Mr. Seward to Mr. Adams.
Sir: Your despatch of the 25th of April (No. 148) has been received.
The progress of the national arms continues so auspiciously as to excite the insurgents to desperation and to require of their abettors in Europe extreme activity and diligence to rescue a cause which, without foreign intervention, seems already lost. You may now assume that the Mississippi in its whole length is restored to the federal authority. Richmond is practically held in close siege by General McClellan. Norfolk, with all the coasts and tributaries of Hampton roads, is cleared of insurrectionary land forces and naval forces. Our navy, already large and effective and daily increasing, is now released from two very arduous and exhausting sieges in which it has been so long engaged, and it is scarcely to be doubted that, with the cooperation of the armies already in the field, every port and every fort on the sea-coast will be recovered within the time that the vessels bringing contributions and auxiliaries will require to complete their voyages from England.

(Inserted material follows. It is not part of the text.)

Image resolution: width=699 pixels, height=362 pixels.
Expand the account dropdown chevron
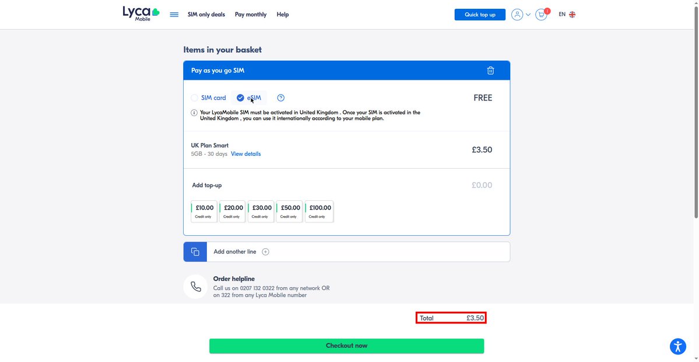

I have expected constantly, since the arrival of the last mail, to be enabled to send out by the steamer which will carry this despatch a proclamation of the President’s, modifying the blockade I still hope to be able to do so. But the President, with the Secretary of the Navy and the Secretary of War, has been absent from the capital for several days, and they have only just this hour returned from Hampton roads. If I fail to get the paper perfected to-day, I shall still hope to send intelligence of the issue of a proclamation by despatch over the wires to overtake the steamer at Cape Race.
If there be, as we do not doubt there is, a sincere desire on the part of the maritime powers of Europe to see an end of this painful strife, hardly less severe in its injuries to them than to us, it is to be expected that the partial opening of so many of the southern ports will be sufficient to put an end to distrust of our complete and speedy restoration of the American Union.
I am, sir, your obedient servant,
Charles Francis Adams, &c., &c., &c.